Aquela hora, o Encontro de águas estava quase deserto, mas do lado espanhol distinguiam-se algumas tendas por entre a vegetação, pois esse local foi recentemente dotado de acessibilidades, com uma estrada alcatroada que vem de Olelas, bem como pela construção de acessos pedestres e até uma ponte de madeira, que cruza o rio Laboreiro a montante.

Mas com um sol escaldante e sem a mínima réstia de vento, o calor ia tomando conta dos corpos, pelo que era tempo de fazer uma curta paragem, tanto para meter qualquer coisa à boca, como para repor os líquidos perdidos nesta subida até ao Encontro de Águas, encruzilhada das águas do rio Laboreiro com as da ribeira da Peneda e as da albufeira da barragem do Lindoso.

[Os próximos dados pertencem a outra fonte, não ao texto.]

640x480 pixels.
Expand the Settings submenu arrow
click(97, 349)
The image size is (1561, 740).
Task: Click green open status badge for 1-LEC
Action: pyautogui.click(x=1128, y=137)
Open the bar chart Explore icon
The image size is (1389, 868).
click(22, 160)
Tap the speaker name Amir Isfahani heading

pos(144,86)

Veio depois a ascensão até Tibo, seguindo sempre a ribeira da Peneda, pela sua margem direita, com as gigantescas Fraga das Pastorinhas e Pena Calva a impor a sua majestosa presença nas alturas.

Foi uma subida difícil, que exigiu muita força de vontade aos participantes, mas lá fomos subindo aos poucos, com curtas paragens nas poucas sobras que iam surgindo, pelo que quando chegamos à aldeia de Tibo, as forças estavam mesmo em baixo e era tempo de mais uma paragem, desta vez maior, para um merecido descanso, reabastecimento de águas e ainda para ir até ao miradouro virado a norte, de onde pudemos observar todo o vale da Peneda, com a alvura do Santuário encravado nas suas verdes encostas.

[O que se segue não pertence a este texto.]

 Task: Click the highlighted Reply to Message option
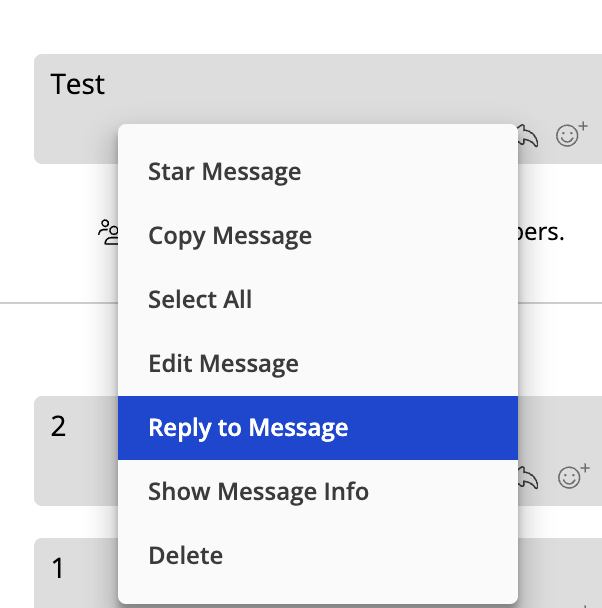(x=318, y=428)
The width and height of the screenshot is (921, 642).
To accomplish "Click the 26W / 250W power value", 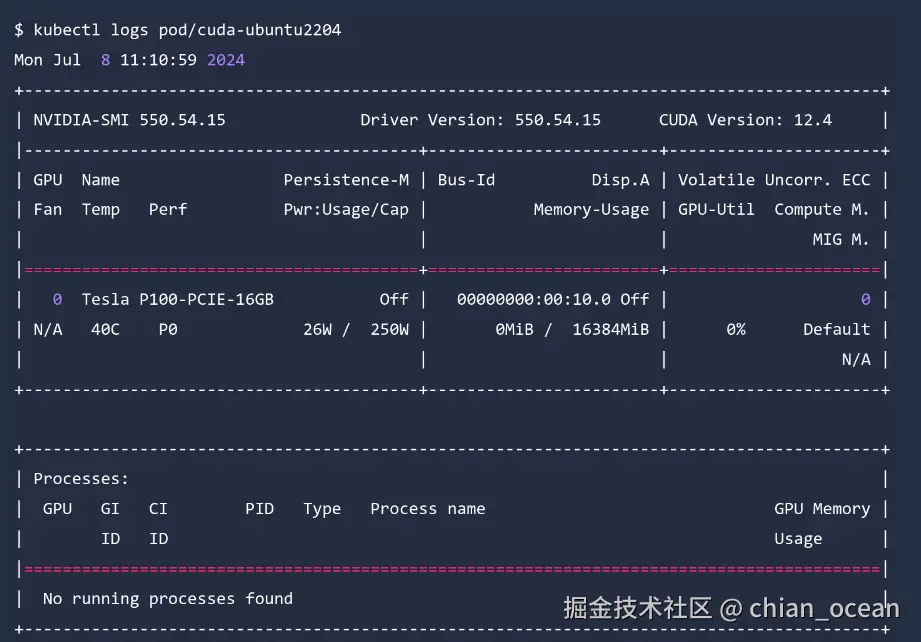I will tap(356, 329).
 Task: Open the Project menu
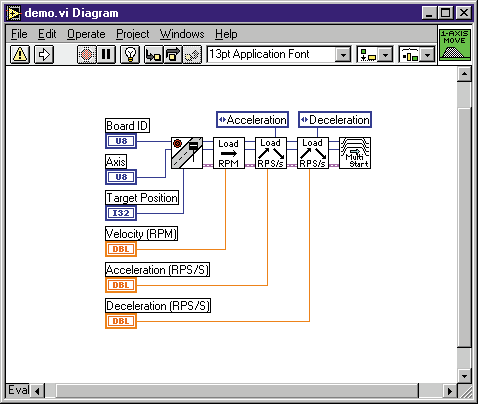(133, 34)
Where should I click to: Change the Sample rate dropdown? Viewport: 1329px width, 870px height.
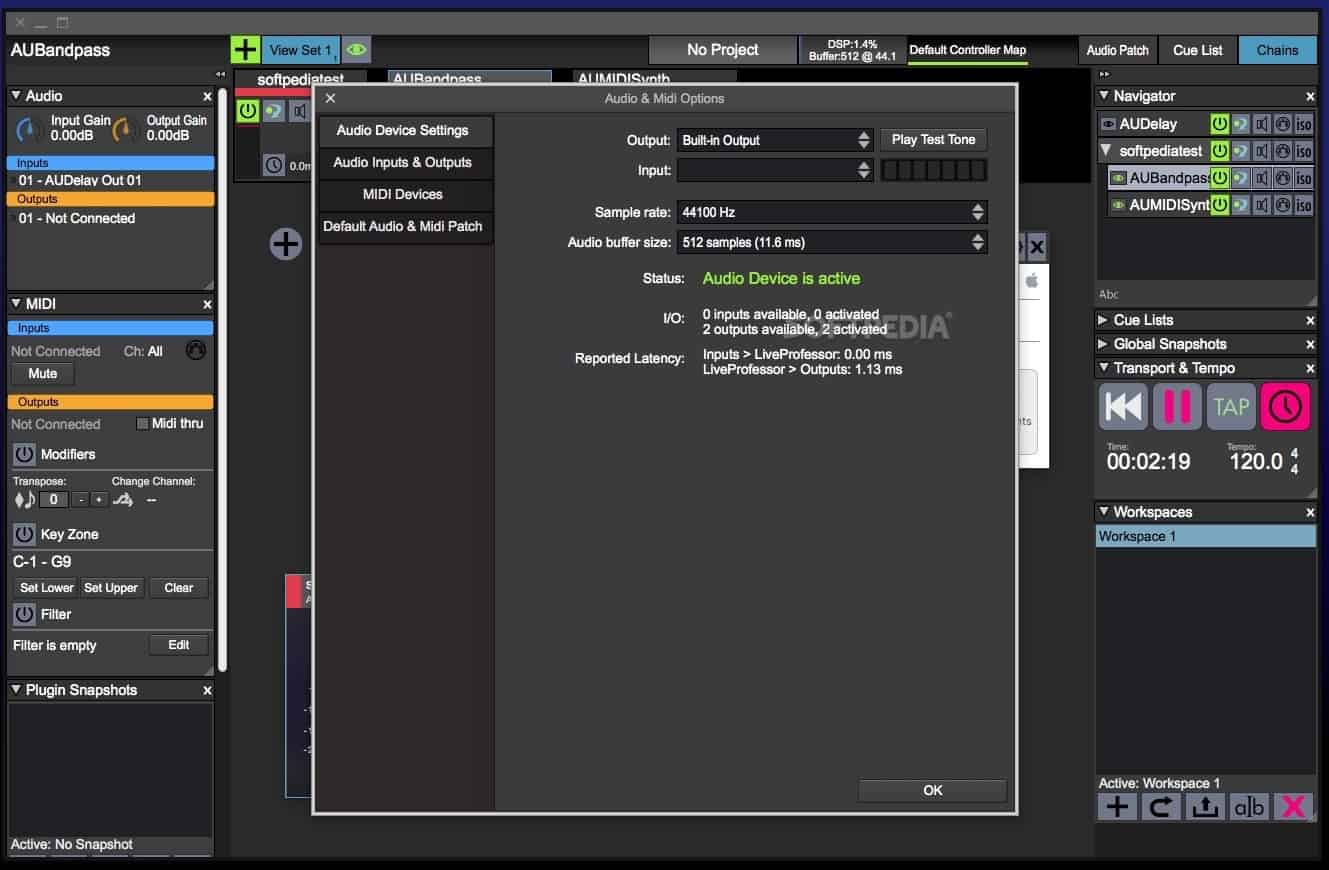point(832,212)
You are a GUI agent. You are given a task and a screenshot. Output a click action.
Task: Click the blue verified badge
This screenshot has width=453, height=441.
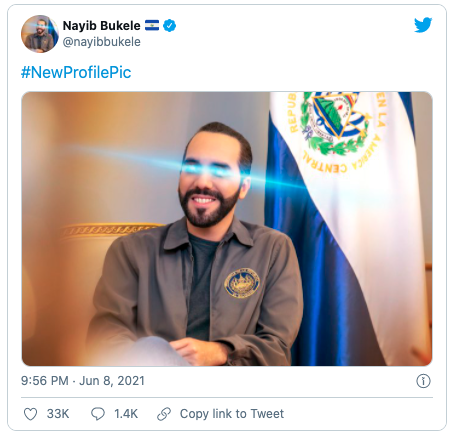(x=169, y=26)
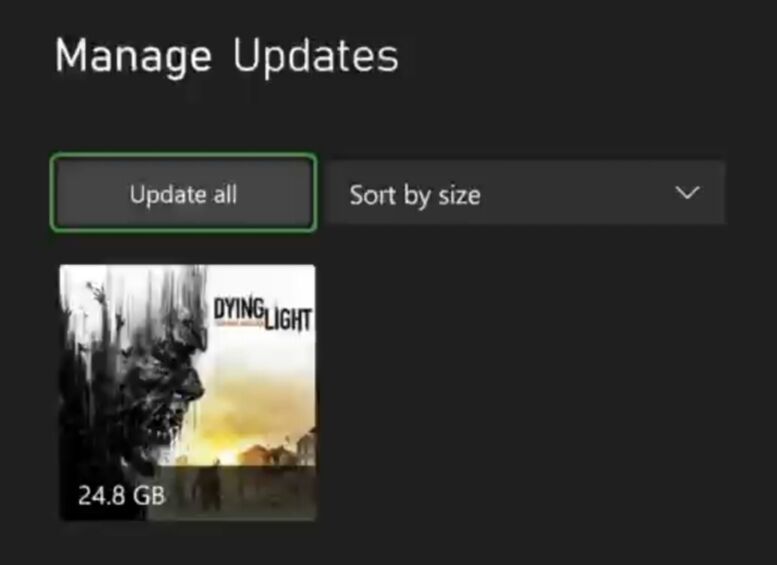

À esquerda divisavam-se Rossas, Gavieira e S. Bento do Cando, as duas num plano mais baixo e a branda de S. Bento e Junqueira num plano superior, já que umas são inverneiras e outras as suas brandas.

Mas a hora ia adiantada e havia que chegar ao miradouro de Tibo, antes da hora de almoço, pelo que era tempo de partir e iniciar a parte mais difícil do percurso, passar dos 570m para os 847m em pouco mais de 2 Km.

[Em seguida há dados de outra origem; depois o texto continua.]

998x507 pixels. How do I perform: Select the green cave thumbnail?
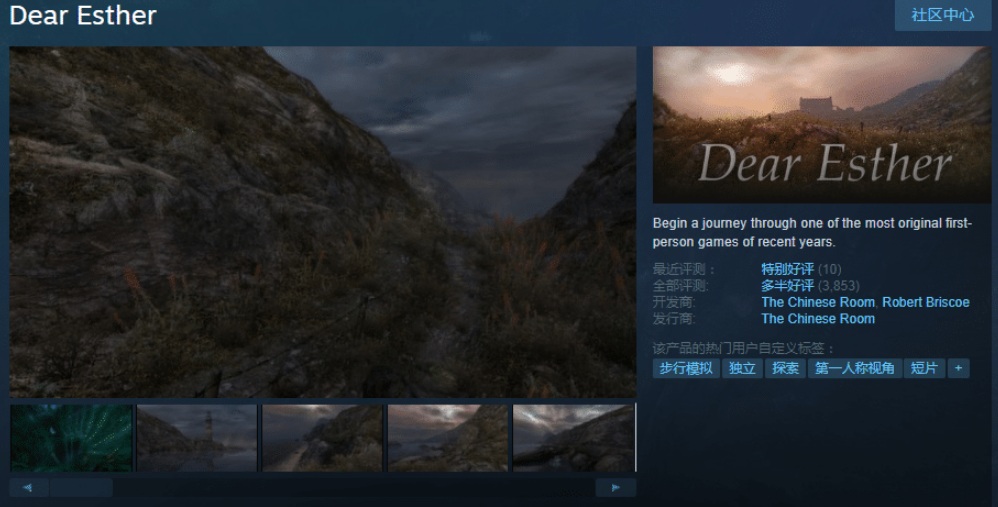(x=71, y=438)
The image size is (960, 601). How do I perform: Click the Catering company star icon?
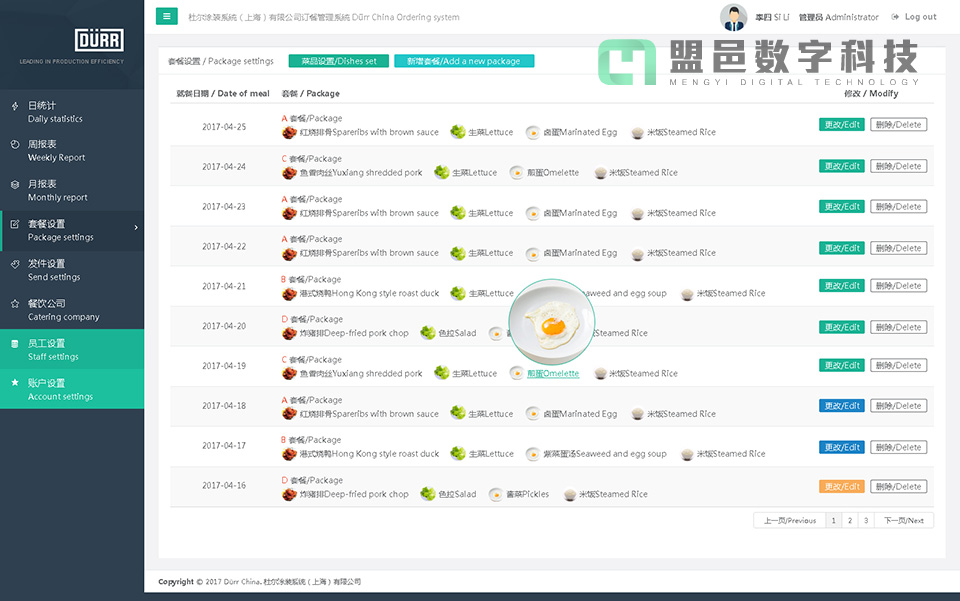coord(14,303)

Aqui é que foram elas! O calor excessivo, as giestas que fechavam quase completamente o apertado caminho de pedra rolada, foram obstáculos muito difíceis de vencer, mas lá fomos subindo até chegar ao tão desejado miradouro.

A pausa nas sombras junto ao miradouro foi miraculosa, devolveram-nos as forças perdidas e mitigando ou até fazendo esquecer as dores de costas e a sede, com que a manhã nos castigou.

A tarde foi para descer para a Várzea, com o cenário belíssimo da albufeira do Lindoso ao fundo e a aldeia espanhola de Olelas à nossa frente, na outra margem da albufeira.

Passamos pela branda de Ínsuas, onde fizemos mais uma curta paragem, tendo depois reiniciado a descida por entre os campos e casas da Várzea até ao ponto de partida.

Foi um dia pouco propício para estas andanças, já que calor excessivo nos castigou duramente, mas ficou a jornada de convívio e as belas paisagens que fomos disfrutando ao longo do dia.